沈总勿扰,谢小 姐要二嫁了 第107节
他和沈叙白的友情真是情比金坚,谢时暖不由佩服。
“如果,如果是沈牧野的事呢?”
那边默了片刻,温润依旧。
“时暖,我说了,什么都行,只要是你需要。”
谢时暖不再犹豫,把诬告的事尽数讲出,末了她道:“我也是听清湘说的,要不我让她来跟你讲。”
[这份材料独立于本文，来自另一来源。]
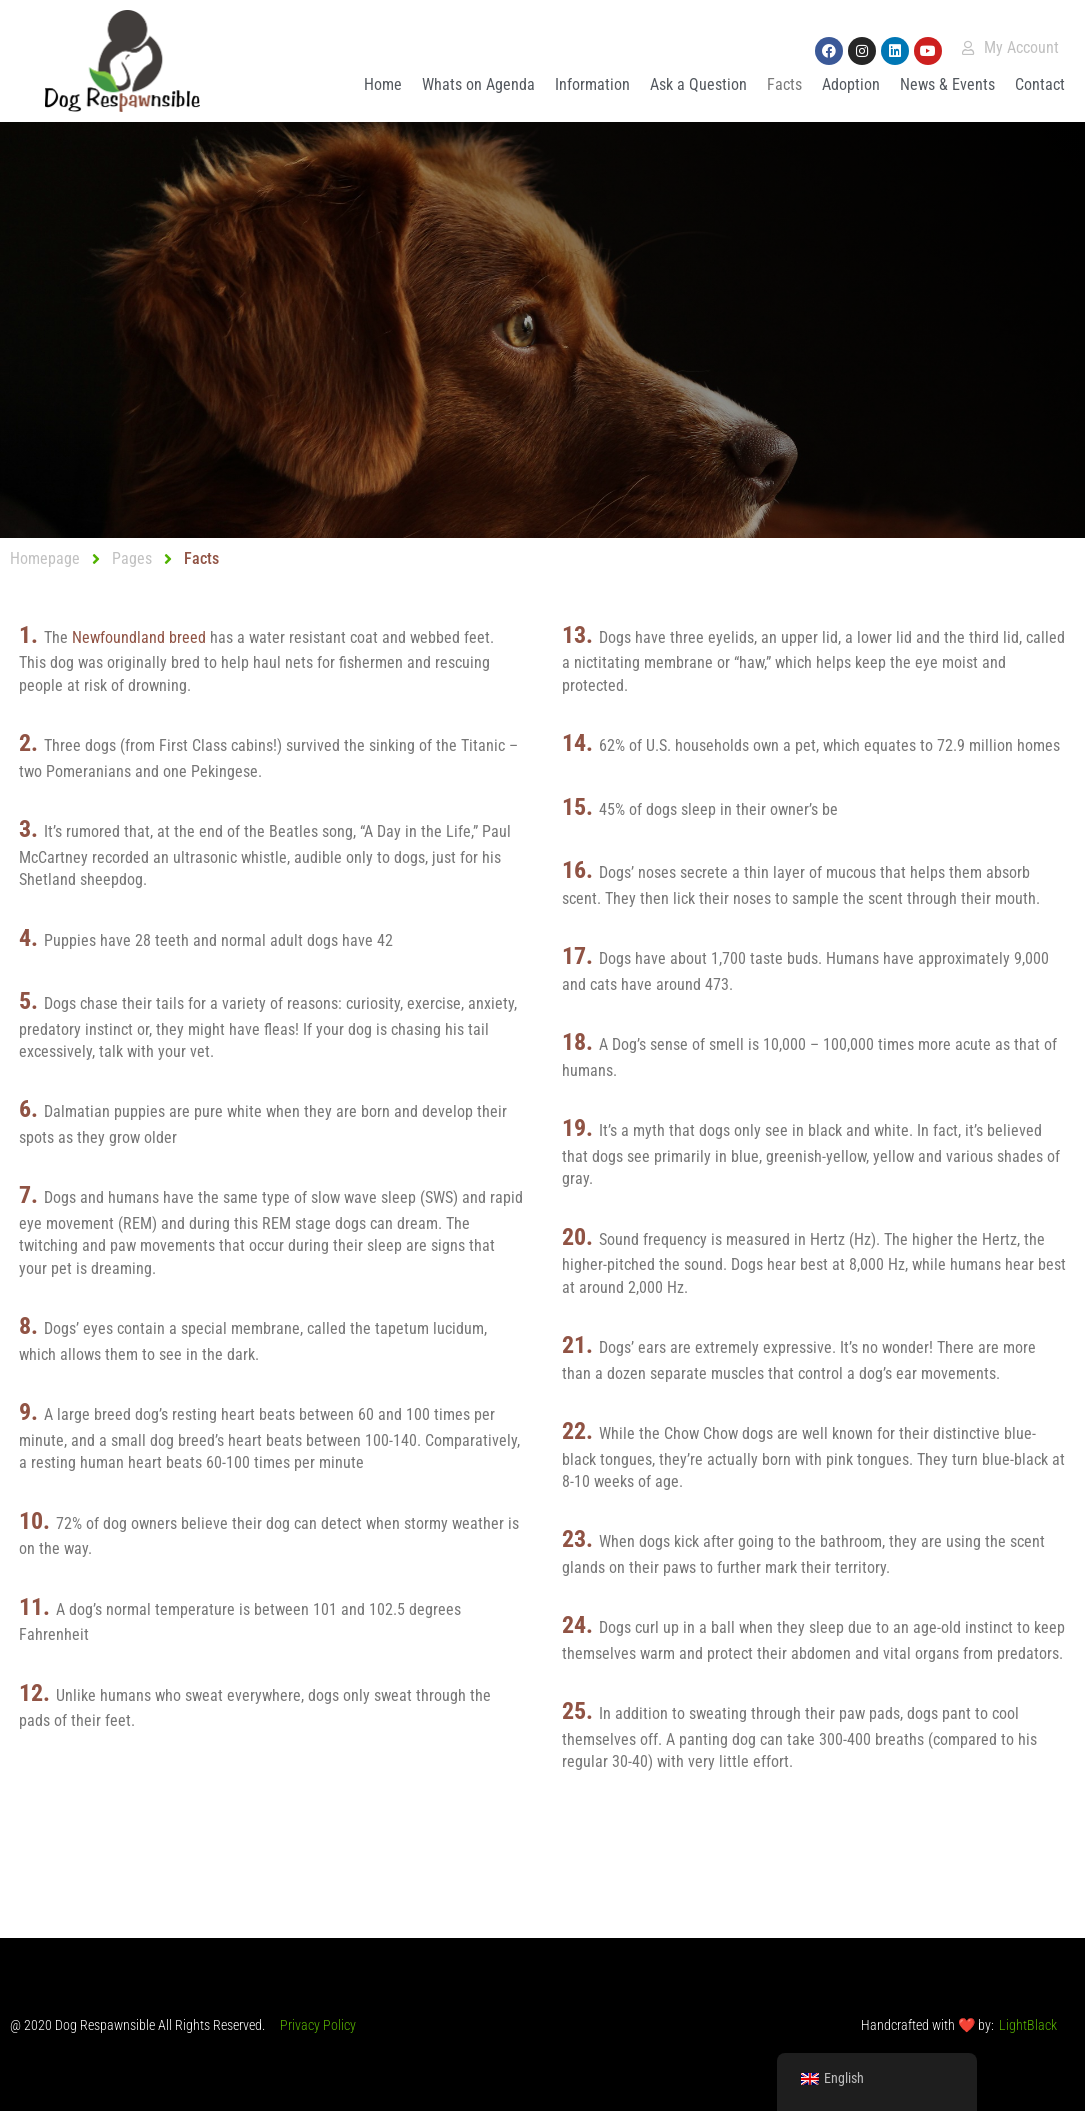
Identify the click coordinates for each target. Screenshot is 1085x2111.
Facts (784, 84)
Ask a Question (698, 84)
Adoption (851, 84)
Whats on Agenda (478, 84)
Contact (1040, 84)
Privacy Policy (318, 2025)
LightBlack (1028, 2025)
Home (383, 84)
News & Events (947, 84)
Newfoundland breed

“她不也是听说,没关系,我有办法知道具体内情,这样,给我半天时间,明天中午我们在那个素菜馆见一面详谈,好不好?”
谢时暖自是同意。
接下来的半天乃至一晚,谢时暖益发食不下咽。
翌日上班,辰悦上下风平浪静,连最八卦的小群也没有丝毫风声,只有老赵借口项目问题将她叫进办公室探虚实。
“你确定沈总一切如常?”
“嗯。”
老赵盘着手腕上的楠木串,斜昵她:“小谢,你知道的,我一直很看好你,以后我退了,秘书部主管的位置肯定是你的没跑。”
“领导您说笑了,我还有很多不足要向您学习。”
“所以啊,你得跟我说实话。”
谢时暖的目光里写满了忠诚:“实话!”
老赵看不出端倪,勉强信了。
“那就奇了,沈四公子这两天活跃得很,以副总的名义连开了三场高级别的董事局会议,具体说了什么谁都不知道,听说这三场会,小沈总都不在,他们都传是不是要变天了。”
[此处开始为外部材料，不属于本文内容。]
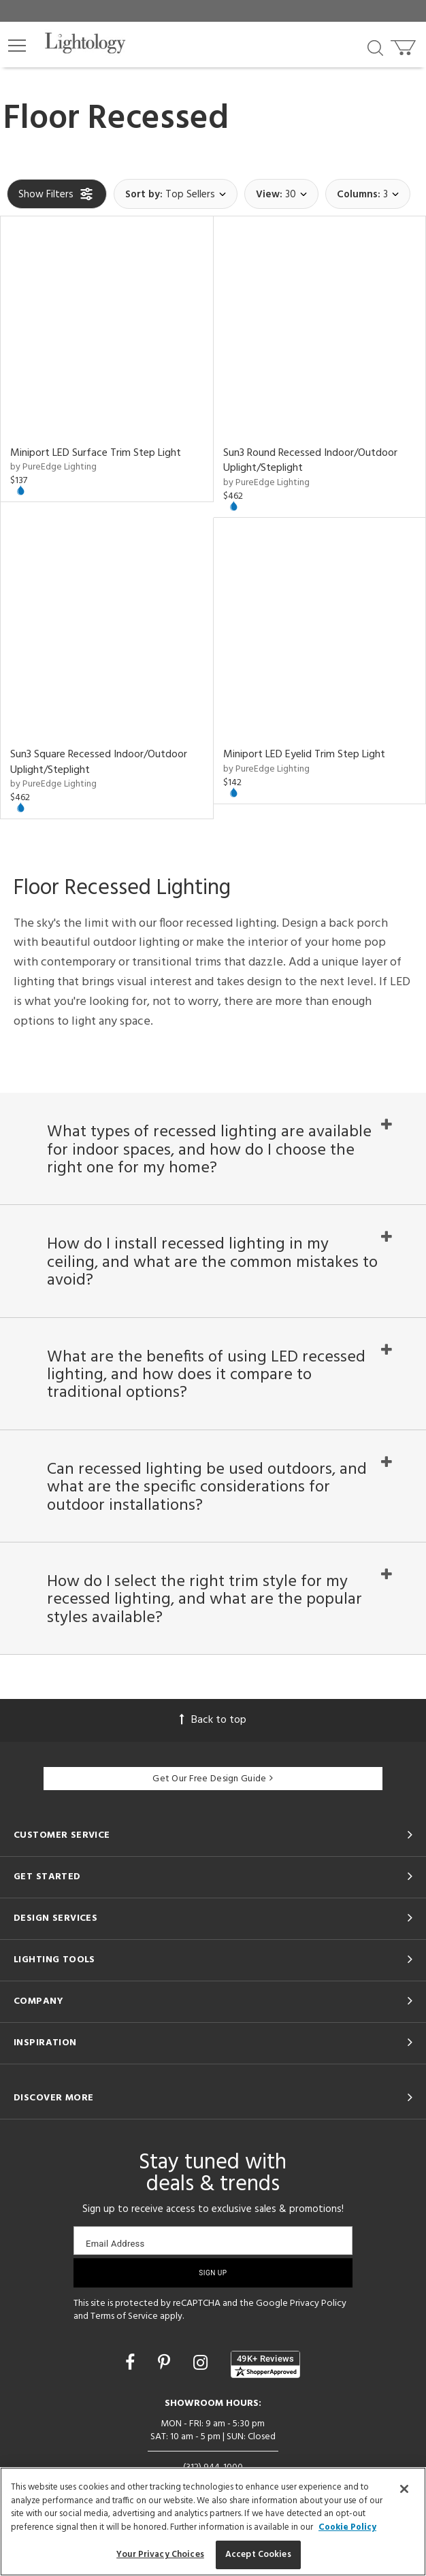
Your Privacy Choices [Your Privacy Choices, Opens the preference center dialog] (160, 2554)
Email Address (115, 2244)
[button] (17, 45)
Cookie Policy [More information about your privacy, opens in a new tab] (347, 2527)
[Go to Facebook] (132, 2365)
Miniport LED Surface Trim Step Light (95, 453)
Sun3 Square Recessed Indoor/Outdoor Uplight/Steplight (98, 762)
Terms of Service (124, 2317)
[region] (213, 2521)
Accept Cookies (258, 2554)
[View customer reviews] (265, 2364)
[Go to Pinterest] (166, 2365)
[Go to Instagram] (202, 2365)
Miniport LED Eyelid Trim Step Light (304, 754)
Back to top (213, 1720)
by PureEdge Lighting (53, 467)
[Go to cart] (404, 44)
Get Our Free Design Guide (212, 1779)
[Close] (404, 2489)
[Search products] (375, 47)
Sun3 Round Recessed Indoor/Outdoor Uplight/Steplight (310, 461)
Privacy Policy (318, 2303)
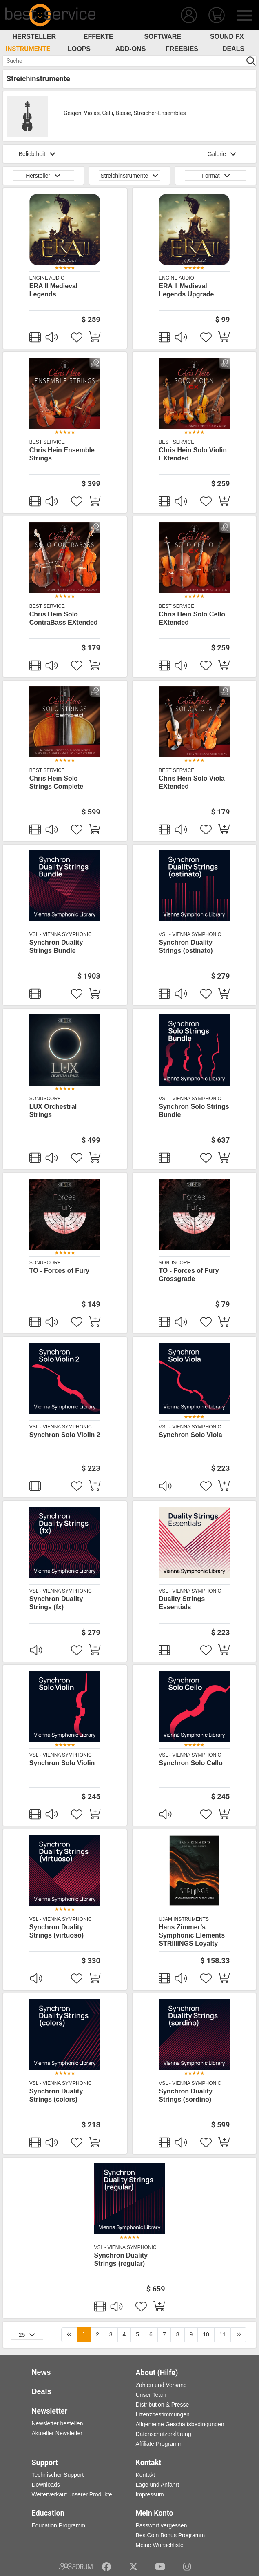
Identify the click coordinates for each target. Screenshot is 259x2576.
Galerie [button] (222, 154)
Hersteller (34, 36)
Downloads (46, 2484)
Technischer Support (58, 2474)
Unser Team (151, 2394)
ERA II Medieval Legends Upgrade (186, 290)
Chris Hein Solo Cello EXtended (192, 618)
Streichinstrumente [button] (129, 175)
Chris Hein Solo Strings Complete (56, 782)
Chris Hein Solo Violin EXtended (193, 454)
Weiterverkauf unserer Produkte (72, 2494)
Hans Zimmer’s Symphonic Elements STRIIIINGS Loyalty (192, 1935)
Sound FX (227, 36)
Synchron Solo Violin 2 (64, 1434)
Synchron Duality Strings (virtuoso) (56, 1931)
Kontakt (145, 2474)
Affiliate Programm (159, 2443)
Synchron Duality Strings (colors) (56, 2095)
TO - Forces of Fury (59, 1270)
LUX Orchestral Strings (53, 1110)
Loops (79, 48)
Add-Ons (130, 48)
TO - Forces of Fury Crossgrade (189, 1274)
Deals (233, 48)
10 (206, 2334)
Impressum (150, 2494)
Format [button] (215, 175)
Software (162, 36)
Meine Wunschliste (160, 2545)
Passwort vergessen (161, 2525)
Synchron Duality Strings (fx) (56, 1603)
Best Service (47, 442)
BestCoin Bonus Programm (170, 2535)
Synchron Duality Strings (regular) (121, 2259)
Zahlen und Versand (161, 2385)
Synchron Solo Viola (190, 1434)
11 (222, 2334)
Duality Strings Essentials (182, 1603)
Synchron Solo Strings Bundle (194, 1110)
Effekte (98, 36)
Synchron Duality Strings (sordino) (186, 2095)
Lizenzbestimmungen (163, 2414)
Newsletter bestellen (57, 2423)
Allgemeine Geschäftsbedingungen (180, 2424)
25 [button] (27, 2334)
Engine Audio (47, 278)
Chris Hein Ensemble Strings (62, 454)
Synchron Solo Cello (190, 1763)
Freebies (182, 48)
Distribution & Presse (162, 2404)
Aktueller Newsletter (57, 2433)
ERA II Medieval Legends (53, 290)
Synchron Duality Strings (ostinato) (186, 946)
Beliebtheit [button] (37, 154)
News (41, 2372)
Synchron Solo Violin (62, 1763)
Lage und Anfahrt (157, 2484)
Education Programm (59, 2525)
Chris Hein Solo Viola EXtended (192, 782)
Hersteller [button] (43, 175)
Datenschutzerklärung (163, 2434)
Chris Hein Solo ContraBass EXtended (63, 618)
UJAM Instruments (184, 1919)
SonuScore (45, 1098)
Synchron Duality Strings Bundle (56, 946)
谢时暖面无表情道:“我就是个秘书,工作办完,沈总就让我回来了,什么也没交代,真不清楚。”
老赵又反复试探了两句,仍旧探不出,只得挥手。
“确实,你一个子公司的小秘书,沈总能跟你说什么,出去工作吧。”
沈延清有沈德昌撑腰,打着救总裁的幌子,自然是想怎样就怎样,谢时暖坐回工位,沈牧野陷在贝市越久,回来后要面对的麻烦只会越多,最糟糕的境况是,人回来了,权柄没了。
午休时间一到,谢时暖便接到了林柏亭的电话。
“我在楼下等你。”
谢时暖挤上第一波午休的电梯匆匆奔到楼下。
宽敞的玻璃屋檐下挤满了人,她这才发现,下雨了。
雨不大不小刚好是需要打伞的势头。
她焦急的仰头望,视线里飘出一把伞。
深蓝色大伞,刚刚好将她笼罩其中,伞上还有普惠医院的logo。
林柏亭站在伞下冲她笑。
“小心,别被淋着了。”
有一种人就是有这种魔力,再着急上火的时候,看到他,都会变得风调雨顺。
谢时暖收起满脸的急切和他走进雨中。
“出门时就发现下小雨了,还好手边有伞。”林柏亭打量她,“这几天都没好好休息是不是?”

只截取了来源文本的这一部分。